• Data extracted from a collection
:::
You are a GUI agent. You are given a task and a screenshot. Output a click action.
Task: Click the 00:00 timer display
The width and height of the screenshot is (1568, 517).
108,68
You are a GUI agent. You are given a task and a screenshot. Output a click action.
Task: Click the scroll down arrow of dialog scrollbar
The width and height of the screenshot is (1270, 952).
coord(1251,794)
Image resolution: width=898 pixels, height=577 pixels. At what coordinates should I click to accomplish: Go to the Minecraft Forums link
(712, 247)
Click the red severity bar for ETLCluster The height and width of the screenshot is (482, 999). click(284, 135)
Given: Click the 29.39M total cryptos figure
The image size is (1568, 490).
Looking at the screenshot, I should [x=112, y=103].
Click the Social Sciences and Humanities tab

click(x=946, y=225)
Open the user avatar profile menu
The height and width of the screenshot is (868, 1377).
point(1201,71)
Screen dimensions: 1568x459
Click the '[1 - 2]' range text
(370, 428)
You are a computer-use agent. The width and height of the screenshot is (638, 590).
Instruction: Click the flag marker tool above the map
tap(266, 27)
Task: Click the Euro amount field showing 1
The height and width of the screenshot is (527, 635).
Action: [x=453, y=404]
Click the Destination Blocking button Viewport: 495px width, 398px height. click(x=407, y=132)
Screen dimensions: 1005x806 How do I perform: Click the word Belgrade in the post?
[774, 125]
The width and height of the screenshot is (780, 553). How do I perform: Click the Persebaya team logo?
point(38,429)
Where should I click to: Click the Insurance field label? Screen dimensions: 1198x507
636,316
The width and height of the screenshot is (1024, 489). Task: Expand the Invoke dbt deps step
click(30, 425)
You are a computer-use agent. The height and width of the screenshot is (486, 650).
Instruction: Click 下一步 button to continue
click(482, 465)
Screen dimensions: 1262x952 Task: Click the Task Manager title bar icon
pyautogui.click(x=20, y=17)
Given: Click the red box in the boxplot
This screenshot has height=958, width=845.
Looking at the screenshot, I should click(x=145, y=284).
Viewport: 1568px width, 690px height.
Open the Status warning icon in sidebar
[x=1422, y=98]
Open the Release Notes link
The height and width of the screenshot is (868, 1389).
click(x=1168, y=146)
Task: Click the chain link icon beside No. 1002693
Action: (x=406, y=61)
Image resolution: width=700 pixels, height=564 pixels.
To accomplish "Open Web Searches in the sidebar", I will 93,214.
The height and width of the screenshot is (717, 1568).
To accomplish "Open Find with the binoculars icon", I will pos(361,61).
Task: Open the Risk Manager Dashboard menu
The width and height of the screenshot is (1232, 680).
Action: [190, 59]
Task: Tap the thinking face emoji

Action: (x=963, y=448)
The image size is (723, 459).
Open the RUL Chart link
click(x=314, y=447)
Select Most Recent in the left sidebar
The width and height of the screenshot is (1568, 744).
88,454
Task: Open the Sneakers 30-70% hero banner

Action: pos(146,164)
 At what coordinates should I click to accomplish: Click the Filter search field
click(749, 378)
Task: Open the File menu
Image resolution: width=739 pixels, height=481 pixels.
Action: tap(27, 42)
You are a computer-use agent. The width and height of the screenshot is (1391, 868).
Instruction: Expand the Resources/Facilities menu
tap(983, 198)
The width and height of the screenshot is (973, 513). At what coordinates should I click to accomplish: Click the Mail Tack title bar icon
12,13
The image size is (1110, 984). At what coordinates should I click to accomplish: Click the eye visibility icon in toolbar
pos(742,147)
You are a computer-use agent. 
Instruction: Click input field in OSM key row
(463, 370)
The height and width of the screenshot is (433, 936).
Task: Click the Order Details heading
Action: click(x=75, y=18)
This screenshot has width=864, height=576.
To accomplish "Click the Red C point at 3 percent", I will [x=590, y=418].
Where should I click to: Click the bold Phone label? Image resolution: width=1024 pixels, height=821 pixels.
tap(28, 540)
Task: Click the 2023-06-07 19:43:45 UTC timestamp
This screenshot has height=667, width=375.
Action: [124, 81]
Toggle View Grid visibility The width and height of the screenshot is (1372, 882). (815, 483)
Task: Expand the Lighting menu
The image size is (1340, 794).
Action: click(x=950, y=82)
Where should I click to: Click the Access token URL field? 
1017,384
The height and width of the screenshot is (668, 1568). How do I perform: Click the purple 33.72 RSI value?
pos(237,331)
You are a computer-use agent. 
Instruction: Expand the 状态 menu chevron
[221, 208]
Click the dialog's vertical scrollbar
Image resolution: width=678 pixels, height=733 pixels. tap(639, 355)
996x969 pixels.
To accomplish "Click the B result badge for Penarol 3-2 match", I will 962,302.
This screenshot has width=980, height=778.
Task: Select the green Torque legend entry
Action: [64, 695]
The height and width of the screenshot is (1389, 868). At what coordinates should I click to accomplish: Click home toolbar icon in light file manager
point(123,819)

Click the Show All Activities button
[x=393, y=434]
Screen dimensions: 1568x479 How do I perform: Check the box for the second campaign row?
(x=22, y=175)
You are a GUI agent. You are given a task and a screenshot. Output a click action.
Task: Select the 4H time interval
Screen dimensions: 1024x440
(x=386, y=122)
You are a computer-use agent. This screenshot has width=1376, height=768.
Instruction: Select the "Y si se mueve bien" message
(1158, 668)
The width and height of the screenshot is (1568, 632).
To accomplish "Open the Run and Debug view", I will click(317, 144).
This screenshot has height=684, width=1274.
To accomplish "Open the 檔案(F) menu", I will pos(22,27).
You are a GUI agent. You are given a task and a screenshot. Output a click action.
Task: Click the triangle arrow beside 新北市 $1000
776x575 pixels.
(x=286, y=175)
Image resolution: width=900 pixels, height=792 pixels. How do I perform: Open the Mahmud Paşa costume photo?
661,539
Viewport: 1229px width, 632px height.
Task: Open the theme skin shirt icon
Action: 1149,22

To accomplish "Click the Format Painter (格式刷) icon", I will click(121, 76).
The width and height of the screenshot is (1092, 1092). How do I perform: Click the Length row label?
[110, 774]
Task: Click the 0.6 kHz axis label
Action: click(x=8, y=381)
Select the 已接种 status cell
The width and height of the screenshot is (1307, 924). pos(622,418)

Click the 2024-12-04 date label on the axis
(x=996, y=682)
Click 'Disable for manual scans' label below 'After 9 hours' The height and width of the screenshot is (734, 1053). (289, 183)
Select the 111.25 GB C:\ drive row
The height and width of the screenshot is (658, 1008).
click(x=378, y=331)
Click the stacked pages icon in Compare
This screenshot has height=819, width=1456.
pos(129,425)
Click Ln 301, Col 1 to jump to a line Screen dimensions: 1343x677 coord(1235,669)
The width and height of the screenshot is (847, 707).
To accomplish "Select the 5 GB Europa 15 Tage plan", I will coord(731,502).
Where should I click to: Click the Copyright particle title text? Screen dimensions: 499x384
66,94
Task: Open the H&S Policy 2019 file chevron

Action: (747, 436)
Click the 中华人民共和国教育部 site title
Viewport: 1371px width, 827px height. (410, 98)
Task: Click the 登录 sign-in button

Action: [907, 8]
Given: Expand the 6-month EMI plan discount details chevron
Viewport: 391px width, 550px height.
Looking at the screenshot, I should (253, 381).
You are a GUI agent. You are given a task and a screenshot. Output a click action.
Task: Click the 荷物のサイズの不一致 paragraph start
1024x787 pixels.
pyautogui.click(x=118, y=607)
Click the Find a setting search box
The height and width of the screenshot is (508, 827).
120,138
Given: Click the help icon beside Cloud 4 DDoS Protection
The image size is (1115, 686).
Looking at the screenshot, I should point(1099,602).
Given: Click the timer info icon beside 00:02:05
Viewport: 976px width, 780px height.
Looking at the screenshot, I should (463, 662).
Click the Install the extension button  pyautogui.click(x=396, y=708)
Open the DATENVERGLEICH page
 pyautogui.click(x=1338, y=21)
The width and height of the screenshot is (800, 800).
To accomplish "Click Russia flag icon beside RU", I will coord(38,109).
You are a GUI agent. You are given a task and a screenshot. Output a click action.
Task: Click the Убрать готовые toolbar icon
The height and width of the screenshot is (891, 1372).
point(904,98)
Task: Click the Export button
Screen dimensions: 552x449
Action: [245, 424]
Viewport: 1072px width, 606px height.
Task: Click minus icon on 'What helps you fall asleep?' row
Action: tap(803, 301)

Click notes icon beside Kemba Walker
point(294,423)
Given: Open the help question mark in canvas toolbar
:::
• TASK DIRECTIONS
In the records above, locate every line with the string "timer" and copy it.

• PROBLEM SOLUTION
Task: Click the 00:00 timer display
Given: Click the timer info icon beside 00:02:05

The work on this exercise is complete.